Investigadores de Columbia identifican clusters regionales para casos de autismoContributed by: AdminStaff1 · Views: 665
Contributed by: AdminStaff1 · February 02, 2011 @ 12:46 PM MST · Views: 665
Columbia Researchers Identify Regional Clusters of Autism Cases in California
A Columbia study has determined there are certain geographical areas in California where newborns are more likely to develop autism. The findings suggest that autism is a condition determined by one’s local environment, challenging the argument that causal factors exist evenly across the country. The study, which pinpoints a small area near West Hollywood as the center of California autism cases, was published recently in the Journal of Health and Place.
“Our findings point strongly to the idea that a local rather than a global process is associated with the increased risk of autism,” said Peter Bearman, the Jonathan Cole Professor of the Social Sciences and principal investigator of the paper. “Such a local process could be either an environmental factor or a social influence factor or both.”
The study does not attempt to identify the cause of autism—a much debated topic—but it suggests that increased prevalence is spurred by local variables, such as environmental toxins or social influences.
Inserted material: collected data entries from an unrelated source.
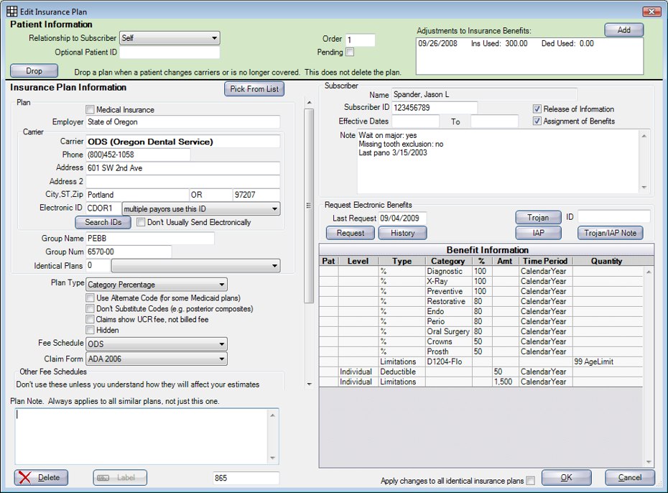Click the Subscriber ID input field
Screen dimensions: 668x493
tap(434, 108)
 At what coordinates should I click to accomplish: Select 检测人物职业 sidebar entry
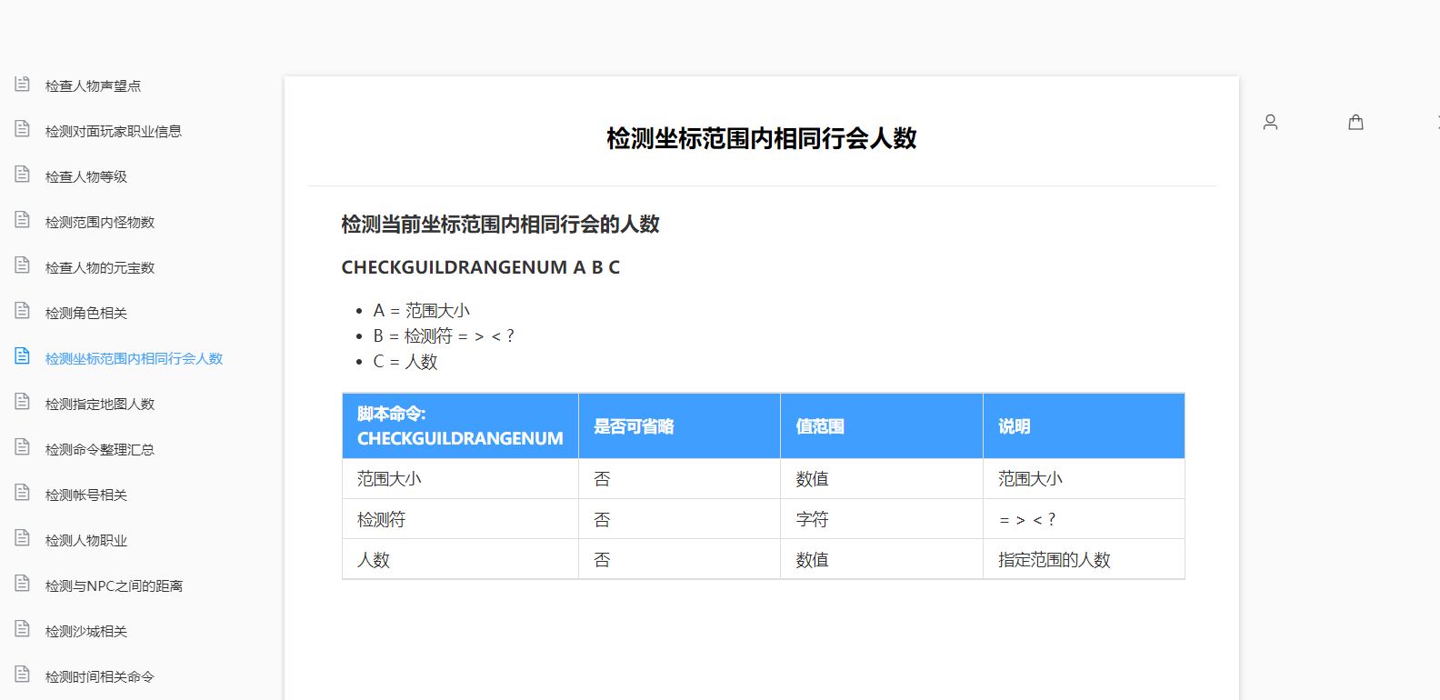(x=86, y=541)
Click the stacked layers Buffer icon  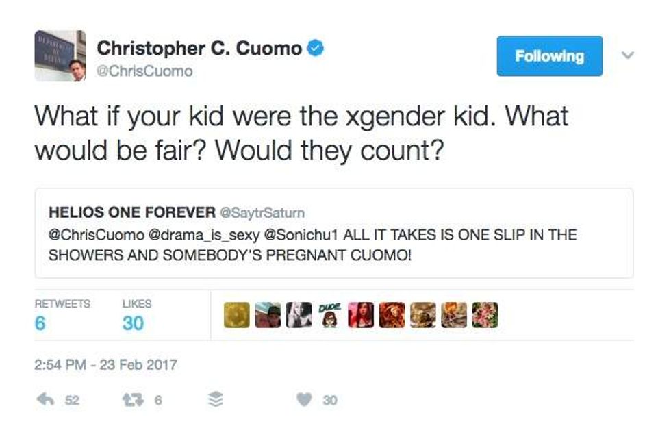[216, 401]
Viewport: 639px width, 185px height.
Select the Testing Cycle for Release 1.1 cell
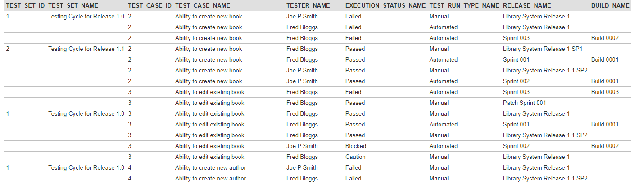(86, 49)
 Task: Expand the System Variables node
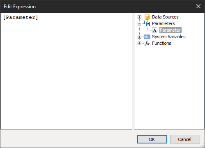tap(139, 37)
In the case of West Hollywood, social influences might include increased awareness of autism, decreased stigma associated with the disorder, or increased number of local advocacy groups, said Soumya Mazumdar, a postdoctoral research scholar at Columbia’s Institute for Social and Economic Research and Policy (ISERP) and the study’s first author.
“The findings suggest that we should devote considerable resources to understanding what environmental drivers are operative in autism cases,” said Bearman. “We also need a better understanding of how the diffusion of information operates—how we identify the symptoms of autism, how we secure appropriate diagnoses, and how we treat it.”